* Task prompt *
Please give back the listing exactly as it reads.
** Listed records follows **
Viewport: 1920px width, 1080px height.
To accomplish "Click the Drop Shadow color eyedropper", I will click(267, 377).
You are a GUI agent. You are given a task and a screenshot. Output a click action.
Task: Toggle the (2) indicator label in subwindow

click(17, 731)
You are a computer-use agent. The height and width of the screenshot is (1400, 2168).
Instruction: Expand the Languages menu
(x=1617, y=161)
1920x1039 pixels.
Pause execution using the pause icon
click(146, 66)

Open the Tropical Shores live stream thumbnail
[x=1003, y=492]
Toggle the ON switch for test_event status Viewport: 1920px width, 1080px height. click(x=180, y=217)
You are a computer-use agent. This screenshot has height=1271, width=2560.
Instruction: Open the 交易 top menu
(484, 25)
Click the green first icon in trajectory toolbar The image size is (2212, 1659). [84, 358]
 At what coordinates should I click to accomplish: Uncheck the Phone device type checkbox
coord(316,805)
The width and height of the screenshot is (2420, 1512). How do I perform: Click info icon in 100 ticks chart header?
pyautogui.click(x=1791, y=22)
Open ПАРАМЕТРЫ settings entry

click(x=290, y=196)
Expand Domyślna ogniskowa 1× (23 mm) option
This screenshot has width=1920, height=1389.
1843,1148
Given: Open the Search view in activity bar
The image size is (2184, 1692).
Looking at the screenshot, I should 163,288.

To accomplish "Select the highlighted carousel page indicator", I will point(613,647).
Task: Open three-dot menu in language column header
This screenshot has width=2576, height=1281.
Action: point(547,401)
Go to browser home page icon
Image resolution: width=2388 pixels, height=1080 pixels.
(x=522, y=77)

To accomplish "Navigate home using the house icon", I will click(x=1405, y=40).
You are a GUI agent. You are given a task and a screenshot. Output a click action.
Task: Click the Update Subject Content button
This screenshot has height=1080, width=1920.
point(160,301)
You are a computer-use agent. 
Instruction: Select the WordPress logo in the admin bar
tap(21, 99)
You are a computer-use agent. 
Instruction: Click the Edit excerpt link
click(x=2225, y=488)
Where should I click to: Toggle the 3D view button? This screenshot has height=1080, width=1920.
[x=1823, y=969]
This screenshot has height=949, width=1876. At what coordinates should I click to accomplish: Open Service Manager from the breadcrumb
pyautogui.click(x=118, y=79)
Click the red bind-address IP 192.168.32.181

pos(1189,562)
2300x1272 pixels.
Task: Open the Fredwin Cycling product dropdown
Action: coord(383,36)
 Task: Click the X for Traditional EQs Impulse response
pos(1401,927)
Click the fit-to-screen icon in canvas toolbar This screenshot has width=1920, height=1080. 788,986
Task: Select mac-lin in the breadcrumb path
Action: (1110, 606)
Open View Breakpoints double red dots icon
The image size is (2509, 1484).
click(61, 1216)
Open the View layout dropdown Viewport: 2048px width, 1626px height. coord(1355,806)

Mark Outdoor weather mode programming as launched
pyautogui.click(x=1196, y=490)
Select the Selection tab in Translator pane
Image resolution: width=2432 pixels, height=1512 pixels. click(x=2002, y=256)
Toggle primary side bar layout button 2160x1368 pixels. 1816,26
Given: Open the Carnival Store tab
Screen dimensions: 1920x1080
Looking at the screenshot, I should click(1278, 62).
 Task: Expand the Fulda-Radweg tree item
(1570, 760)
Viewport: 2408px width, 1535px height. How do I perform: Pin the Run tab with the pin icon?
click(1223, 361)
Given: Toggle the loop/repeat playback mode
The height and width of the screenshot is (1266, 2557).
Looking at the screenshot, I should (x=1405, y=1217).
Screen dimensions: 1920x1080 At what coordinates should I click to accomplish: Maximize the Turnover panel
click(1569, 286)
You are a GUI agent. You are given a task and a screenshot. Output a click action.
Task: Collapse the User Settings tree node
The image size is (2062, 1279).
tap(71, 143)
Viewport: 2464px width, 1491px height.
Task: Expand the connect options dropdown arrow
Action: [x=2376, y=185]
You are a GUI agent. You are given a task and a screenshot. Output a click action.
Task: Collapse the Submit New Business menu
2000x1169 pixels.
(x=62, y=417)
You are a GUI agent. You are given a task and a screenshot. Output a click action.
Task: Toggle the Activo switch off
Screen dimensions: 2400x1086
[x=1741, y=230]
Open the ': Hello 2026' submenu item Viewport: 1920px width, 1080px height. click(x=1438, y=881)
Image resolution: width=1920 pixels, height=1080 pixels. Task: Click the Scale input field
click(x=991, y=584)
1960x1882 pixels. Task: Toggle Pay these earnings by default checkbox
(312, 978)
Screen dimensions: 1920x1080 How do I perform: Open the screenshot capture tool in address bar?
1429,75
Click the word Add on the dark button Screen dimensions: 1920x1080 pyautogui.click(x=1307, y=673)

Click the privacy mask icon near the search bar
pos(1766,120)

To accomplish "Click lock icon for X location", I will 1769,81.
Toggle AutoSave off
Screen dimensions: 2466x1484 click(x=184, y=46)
** End of Listed records **
* Response box *
Viewport: 1920px width, 1080px height.
To accomplish "Click the Drop Shadow color eyedropper", I will click(267, 377).
You are a GUI agent. You are given a task and a screenshot. Output a click action.
Task: Toggle the (2) indicator label in subwindow

click(17, 731)
You are a computer-use agent. The height and width of the screenshot is (1400, 2168).
Instruction: Expand the Languages menu
(x=1617, y=161)
1920x1039 pixels.
Pause execution using the pause icon
click(146, 66)

Open the Tropical Shores live stream thumbnail
[x=1003, y=492]
Toggle the ON switch for test_event status Viewport: 1920px width, 1080px height. click(x=180, y=217)
You are a computer-use agent. This screenshot has height=1271, width=2560.
Instruction: Open the 交易 top menu
(484, 25)
Click the green first icon in trajectory toolbar The image size is (2212, 1659). [84, 358]
 At what coordinates should I click to accomplish: Uncheck the Phone device type checkbox
coord(316,805)
The width and height of the screenshot is (2420, 1512). How do I perform: Click info icon in 100 ticks chart header?
pyautogui.click(x=1791, y=22)
Open ПАРАМЕТРЫ settings entry

click(x=290, y=196)
Expand Domyślna ogniskowa 1× (23 mm) option
This screenshot has width=1920, height=1389.
1843,1148
Given: Open the Search view in activity bar
The image size is (2184, 1692).
Looking at the screenshot, I should 163,288.

To accomplish "Select the highlighted carousel page indicator", I will point(613,647).
Task: Open three-dot menu in language column header
This screenshot has width=2576, height=1281.
Action: point(547,401)
Go to browser home page icon
Image resolution: width=2388 pixels, height=1080 pixels.
(x=522, y=77)

To accomplish "Navigate home using the house icon", I will click(x=1405, y=40).
You are a GUI agent. You are given a task and a screenshot. Output a click action.
Task: Click the Update Subject Content button
This screenshot has height=1080, width=1920.
point(160,301)
You are a computer-use agent. 
Instruction: Select the WordPress logo in the admin bar
tap(21, 99)
You are a computer-use agent. 
Instruction: Click the Edit excerpt link
click(x=2225, y=488)
Where should I click to: Toggle the 3D view button? This screenshot has height=1080, width=1920.
[x=1823, y=969]
This screenshot has height=949, width=1876. At what coordinates should I click to accomplish: Open Service Manager from the breadcrumb
pyautogui.click(x=118, y=79)
Click the red bind-address IP 192.168.32.181

pos(1189,562)
2300x1272 pixels.
Task: Open the Fredwin Cycling product dropdown
Action: coord(383,36)
 Task: Click the X for Traditional EQs Impulse response
pos(1401,927)
Click the fit-to-screen icon in canvas toolbar This screenshot has width=1920, height=1080. 788,986
Task: Select mac-lin in the breadcrumb path
Action: (1110, 606)
Open View Breakpoints double red dots icon
The image size is (2509, 1484).
click(61, 1216)
Open the View layout dropdown Viewport: 2048px width, 1626px height. coord(1355,806)

Mark Outdoor weather mode programming as launched
pyautogui.click(x=1196, y=490)
Select the Selection tab in Translator pane
Image resolution: width=2432 pixels, height=1512 pixels. click(x=2002, y=256)
Toggle primary side bar layout button 2160x1368 pixels. 1816,26
Given: Open the Carnival Store tab
Screen dimensions: 1920x1080
Looking at the screenshot, I should click(1278, 62).
 Task: Expand the Fulda-Radweg tree item
(1570, 760)
Viewport: 2408px width, 1535px height. How do I perform: Pin the Run tab with the pin icon?
click(1223, 361)
Given: Toggle the loop/repeat playback mode
The height and width of the screenshot is (1266, 2557).
Looking at the screenshot, I should (x=1405, y=1217).
Screen dimensions: 1920x1080 At what coordinates should I click to accomplish: Maximize the Turnover panel
click(1569, 286)
You are a GUI agent. You are given a task and a screenshot. Output a click action.
Task: Collapse the User Settings tree node
The image size is (2062, 1279).
tap(71, 143)
Viewport: 2464px width, 1491px height.
Task: Expand the connect options dropdown arrow
Action: [x=2376, y=185]
You are a GUI agent. You are given a task and a screenshot. Output a click action.
Task: Collapse the Submit New Business menu
2000x1169 pixels.
(x=62, y=417)
You are a GUI agent. You are given a task and a screenshot. Output a click action.
Task: Toggle the Activo switch off
Screen dimensions: 2400x1086
[x=1741, y=230]
Open the ': Hello 2026' submenu item Viewport: 1920px width, 1080px height. click(x=1438, y=881)
Image resolution: width=1920 pixels, height=1080 pixels. Task: Click the Scale input field
click(x=991, y=584)
1960x1882 pixels. Task: Toggle Pay these earnings by default checkbox
(312, 978)
Screen dimensions: 1920x1080 How do I perform: Open the screenshot capture tool in address bar?
1429,75
Click the word Add on the dark button Screen dimensions: 1920x1080 pyautogui.click(x=1307, y=673)

Click the privacy mask icon near the search bar
pos(1766,120)

To accomplish "Click lock icon for X location", I will 1769,81.
Toggle AutoSave off
Screen dimensions: 2466x1484 click(x=184, y=46)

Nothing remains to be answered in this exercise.